This tutorial shows you how to set up a recurring offline synchronization task that reads time-windowed records from a Kafka topic and writes them to a partitioned MaxCompute table. The task can run on any schedule—by the minute, hour, day, week, or month.
Prerequisites
Before you begin, ensure that you have:
-
Kafka and MaxCompute data sources configured. See Data source configuration
-
Network connectivity between the resource group and both data sources. See Overview of network connection solutions
Limitations
-
Syncing source data to MaxCompute foreign tables is not supported.
-
Kafka version must be 0.10.2 or later, and 2.2.x or earlier.
-
Kafka must have record timestamps enabled, and each record must carry a correct business timestamp.
Data loss risk
Records with timestamps earlier than or equal to the start time may arrive in the Kafka topic after a recurring instance starts. These records may not be read. If writes to the Kafka topic are delayed or timestamps are out of order, data loss can occur for the offline synchronization task.

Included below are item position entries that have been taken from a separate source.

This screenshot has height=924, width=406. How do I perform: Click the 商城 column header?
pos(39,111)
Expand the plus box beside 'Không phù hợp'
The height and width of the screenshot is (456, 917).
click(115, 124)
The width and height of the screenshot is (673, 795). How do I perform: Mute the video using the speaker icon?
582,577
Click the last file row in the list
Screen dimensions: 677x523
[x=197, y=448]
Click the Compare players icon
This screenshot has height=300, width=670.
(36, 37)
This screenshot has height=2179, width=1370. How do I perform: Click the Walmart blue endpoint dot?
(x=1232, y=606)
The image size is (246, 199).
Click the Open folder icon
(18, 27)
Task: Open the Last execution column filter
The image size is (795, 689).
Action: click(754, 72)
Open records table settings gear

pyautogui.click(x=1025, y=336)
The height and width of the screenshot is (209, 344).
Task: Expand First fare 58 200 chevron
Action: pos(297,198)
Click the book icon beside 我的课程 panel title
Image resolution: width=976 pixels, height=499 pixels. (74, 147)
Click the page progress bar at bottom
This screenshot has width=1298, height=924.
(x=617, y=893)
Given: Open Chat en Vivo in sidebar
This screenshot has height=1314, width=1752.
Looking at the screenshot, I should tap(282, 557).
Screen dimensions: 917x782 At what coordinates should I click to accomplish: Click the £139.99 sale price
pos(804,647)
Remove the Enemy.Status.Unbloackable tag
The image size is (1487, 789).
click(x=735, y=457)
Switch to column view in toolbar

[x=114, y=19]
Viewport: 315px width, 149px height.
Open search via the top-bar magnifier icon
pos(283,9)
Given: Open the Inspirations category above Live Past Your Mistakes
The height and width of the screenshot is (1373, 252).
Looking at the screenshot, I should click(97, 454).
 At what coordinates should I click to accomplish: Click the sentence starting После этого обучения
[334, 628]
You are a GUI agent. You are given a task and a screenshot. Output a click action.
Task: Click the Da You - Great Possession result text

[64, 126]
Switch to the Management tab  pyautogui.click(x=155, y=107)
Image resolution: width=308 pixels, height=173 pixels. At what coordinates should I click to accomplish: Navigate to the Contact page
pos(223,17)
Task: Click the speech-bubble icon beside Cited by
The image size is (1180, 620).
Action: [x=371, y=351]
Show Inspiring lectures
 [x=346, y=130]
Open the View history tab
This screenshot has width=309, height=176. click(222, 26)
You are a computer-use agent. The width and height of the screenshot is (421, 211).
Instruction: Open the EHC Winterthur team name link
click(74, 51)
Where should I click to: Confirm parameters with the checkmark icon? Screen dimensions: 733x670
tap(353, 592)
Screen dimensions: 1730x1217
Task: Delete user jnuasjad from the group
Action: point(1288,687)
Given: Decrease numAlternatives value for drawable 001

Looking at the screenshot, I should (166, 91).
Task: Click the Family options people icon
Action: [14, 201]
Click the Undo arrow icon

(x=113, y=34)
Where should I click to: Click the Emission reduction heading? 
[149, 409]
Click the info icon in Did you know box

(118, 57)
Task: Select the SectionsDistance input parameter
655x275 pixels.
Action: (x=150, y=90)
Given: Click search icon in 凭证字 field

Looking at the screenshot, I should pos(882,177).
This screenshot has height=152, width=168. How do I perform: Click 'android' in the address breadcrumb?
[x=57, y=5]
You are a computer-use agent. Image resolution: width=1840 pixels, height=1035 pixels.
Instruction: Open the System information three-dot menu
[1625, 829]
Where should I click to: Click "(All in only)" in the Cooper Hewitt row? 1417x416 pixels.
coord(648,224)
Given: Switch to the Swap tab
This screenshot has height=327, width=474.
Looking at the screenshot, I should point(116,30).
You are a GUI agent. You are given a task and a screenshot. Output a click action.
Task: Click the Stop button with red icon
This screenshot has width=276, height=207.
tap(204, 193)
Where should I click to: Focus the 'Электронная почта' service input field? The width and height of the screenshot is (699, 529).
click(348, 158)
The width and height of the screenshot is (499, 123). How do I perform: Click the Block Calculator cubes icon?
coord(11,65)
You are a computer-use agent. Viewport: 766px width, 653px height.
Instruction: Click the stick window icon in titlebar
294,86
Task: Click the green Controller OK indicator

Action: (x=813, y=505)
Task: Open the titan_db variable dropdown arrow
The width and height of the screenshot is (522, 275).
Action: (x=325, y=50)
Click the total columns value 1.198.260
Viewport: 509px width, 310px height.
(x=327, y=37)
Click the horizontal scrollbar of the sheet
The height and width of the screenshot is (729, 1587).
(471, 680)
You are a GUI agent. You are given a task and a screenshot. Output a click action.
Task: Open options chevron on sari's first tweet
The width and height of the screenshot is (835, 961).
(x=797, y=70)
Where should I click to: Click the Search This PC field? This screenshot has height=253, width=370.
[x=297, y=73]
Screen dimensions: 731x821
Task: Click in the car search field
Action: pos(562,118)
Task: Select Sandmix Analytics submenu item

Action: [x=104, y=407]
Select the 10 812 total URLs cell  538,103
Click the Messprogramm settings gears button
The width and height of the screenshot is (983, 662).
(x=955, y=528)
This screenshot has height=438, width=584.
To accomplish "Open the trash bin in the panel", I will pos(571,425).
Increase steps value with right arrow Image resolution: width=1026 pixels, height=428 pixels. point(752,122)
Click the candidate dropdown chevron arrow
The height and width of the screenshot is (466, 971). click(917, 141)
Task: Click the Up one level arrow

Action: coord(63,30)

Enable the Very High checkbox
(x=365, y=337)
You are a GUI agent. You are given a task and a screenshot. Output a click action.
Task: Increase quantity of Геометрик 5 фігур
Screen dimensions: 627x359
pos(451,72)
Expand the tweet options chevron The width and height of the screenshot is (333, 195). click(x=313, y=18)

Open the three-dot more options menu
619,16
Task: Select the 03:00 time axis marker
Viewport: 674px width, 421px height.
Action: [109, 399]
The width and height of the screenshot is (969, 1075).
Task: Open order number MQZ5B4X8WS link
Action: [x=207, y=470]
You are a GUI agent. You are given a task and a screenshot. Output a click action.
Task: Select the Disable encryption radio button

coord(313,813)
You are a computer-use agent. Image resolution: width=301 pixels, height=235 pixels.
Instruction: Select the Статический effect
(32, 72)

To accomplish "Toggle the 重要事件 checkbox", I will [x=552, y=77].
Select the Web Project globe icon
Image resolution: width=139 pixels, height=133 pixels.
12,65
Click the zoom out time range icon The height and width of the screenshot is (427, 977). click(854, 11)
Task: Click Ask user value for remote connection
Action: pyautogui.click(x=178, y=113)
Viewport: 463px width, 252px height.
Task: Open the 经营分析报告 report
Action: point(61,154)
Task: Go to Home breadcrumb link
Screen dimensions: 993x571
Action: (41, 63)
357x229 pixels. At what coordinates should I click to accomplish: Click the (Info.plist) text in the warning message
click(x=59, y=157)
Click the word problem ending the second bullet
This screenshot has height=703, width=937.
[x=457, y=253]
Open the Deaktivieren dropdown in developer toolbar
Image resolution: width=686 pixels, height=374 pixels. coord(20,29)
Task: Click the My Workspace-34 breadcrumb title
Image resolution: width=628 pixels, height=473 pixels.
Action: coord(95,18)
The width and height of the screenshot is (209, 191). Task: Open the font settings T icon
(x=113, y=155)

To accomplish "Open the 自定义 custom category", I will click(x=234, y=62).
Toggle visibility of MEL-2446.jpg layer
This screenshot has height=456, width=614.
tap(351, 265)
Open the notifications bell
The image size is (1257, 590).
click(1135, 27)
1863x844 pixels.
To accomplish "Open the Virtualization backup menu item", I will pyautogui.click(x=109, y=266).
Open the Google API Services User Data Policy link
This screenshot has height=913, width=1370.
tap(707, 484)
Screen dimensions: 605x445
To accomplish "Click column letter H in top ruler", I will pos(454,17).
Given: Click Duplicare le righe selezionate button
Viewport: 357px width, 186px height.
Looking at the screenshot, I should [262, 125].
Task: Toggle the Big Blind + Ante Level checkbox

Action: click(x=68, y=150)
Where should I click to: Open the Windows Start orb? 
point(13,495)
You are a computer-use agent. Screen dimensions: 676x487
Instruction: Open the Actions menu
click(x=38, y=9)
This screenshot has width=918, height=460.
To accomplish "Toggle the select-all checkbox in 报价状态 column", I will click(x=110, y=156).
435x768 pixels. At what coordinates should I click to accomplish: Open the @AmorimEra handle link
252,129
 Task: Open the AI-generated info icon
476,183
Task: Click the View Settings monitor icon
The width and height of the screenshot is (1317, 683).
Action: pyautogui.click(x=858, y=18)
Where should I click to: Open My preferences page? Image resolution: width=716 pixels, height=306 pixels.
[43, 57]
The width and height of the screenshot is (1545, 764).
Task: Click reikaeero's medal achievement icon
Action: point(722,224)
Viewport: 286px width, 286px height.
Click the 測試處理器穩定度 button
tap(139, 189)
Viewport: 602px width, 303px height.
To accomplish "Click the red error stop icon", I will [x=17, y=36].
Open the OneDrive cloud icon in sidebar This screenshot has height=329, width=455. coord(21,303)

Configure the synchronization task
This tutorial uses the new DataStudio interface.
Step 1: Create a node
Follow the Codeless UI configuration guide to create and configure an offline synchronization node. This tutorial focuses on the configuration details specific to Kafka-to-MaxCompute synchronization.
Step 2: Configure the data source and destination
Configure the data source (Kafka)
This tutorial demonstrates a single-table offline synchronization from Kafka to MaxCompute. For a complete reference of all Kafka Reader configuration options, see the Kafka Reader document.
The following table covers the key configuration items for this tutorial.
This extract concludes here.